Antisemitismus ist ein globales Phänomen – und er wächst offenbar. Eine neue Studie zeigt in vielen Ländern erschreckend viel Zustimmung zu judenfeindlichen Aussagen. Auch in Deutschland gibt es teils Grund zur Sorge.
Fast die Hälfte aller Menschen weltweit vertritt antisemitische Einstellungen. Das geht aus der jüngsten Umfrage “The ADL Global 100” hervor, die von der Anti-Defamation League (ADL) am Dienstag (Ortszeit) in New York veröffentlicht wurde. Demnach hegen 46 Prozent der erwachsenen Weltbevölkerung – schätzungsweise 2,2 Milliarden Menschen – “tief verwurzelte antisemitische Einstellungen”. Dies sei mehr als doppelt so viel wie bei der ersten weltweiten Umfrage vor einem Jahrzehnt und der höchste Wert, seit die US-amerikanische Bürgerrechtsorganisation den globalen Trend untersucht.

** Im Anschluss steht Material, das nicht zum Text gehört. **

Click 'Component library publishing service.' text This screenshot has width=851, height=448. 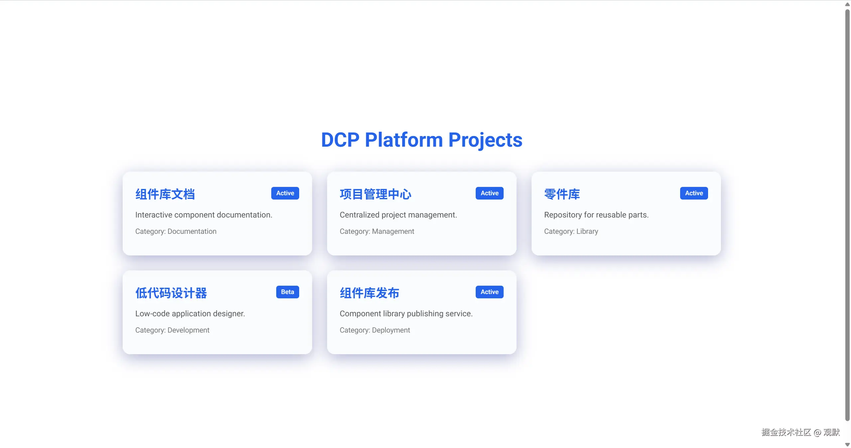coord(406,314)
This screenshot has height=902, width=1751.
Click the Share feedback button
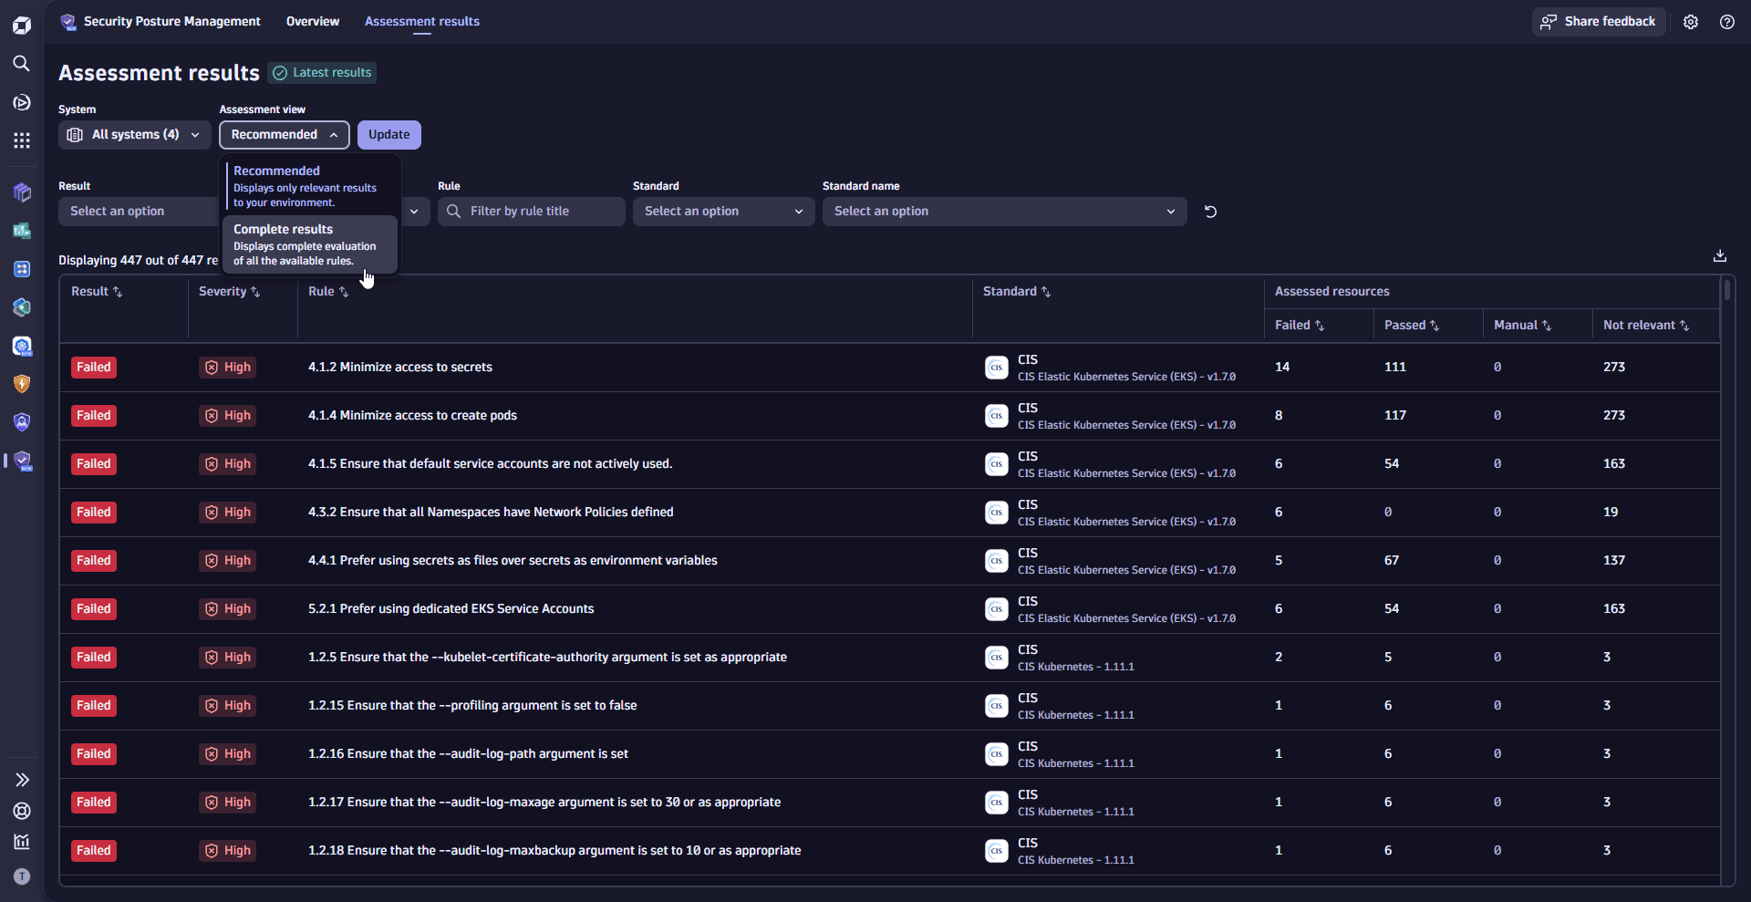click(1599, 21)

Die Umfrage ergab unter anderem, dass ein Fünftel der Erwachsenen weltweit noch nie etwas über den Holocaust gehört hat. Weniger als die Hälfte (48 Prozent) erkennt die historische Genauigkeit des Holocaust an, bei den 18- bis 34-Jährigen sinkt dieser Wert auf 39 Prozent.
Jeweils etwas mehr als die Hälfte der Befragten stimmt der Aussage zu, dass Juden nur gegenüber dem Staat Israel loyal seien und zuviel Einfluss auf die Geschäftswelt hätten. Fast 50 Prozent sind der Ansicht, dass Antisemitismus mit dem Verhalten von Juden selbst zu erklären sei.
Der Umfrage zufolge zählen das Westjordanland und der Gazastreifen, Kuwait und Indonesien mit jeweils fast 100 Prozent zu den Ländern und Gebieten mit den höchsten Antisemitismus-Werten. In Schweden, Norwegen, Kanada und den Niederlanden sind sie mit jeweils unter 10 Prozent am niedrigsten. Deutschland steht auf dem siebten Platz der Länder mit dem wenigsten Antisemitismus. Drei Viertel der Deutschen halten demnach den Holocaust für eine historische Tatsache, die “fair beschrieben” werde. Allerdings stimmt ein knappes Drittel der Aussage zu, Jüdinnen und Juden würden zu viel über die NS-Verbrechen sprechen.
Josef Schuster, Präsident des Zentralrats der Juden in Deutschland, sagte der Zeitung “Die Welt” (Mittwoch): “Offener Antisemitismus ist in Westeuropa ein Alltagsphänomen – das ist bedrückend.” Schuster begrüßte zwar die “gesellschaftliche Norm”, die in Deutschland bei der Bewertung von NS-Verbrechen gelte, doch wirklich beruhigen könne dies angesichts hoher Zahlen antisemitischer Vorfälle nicht.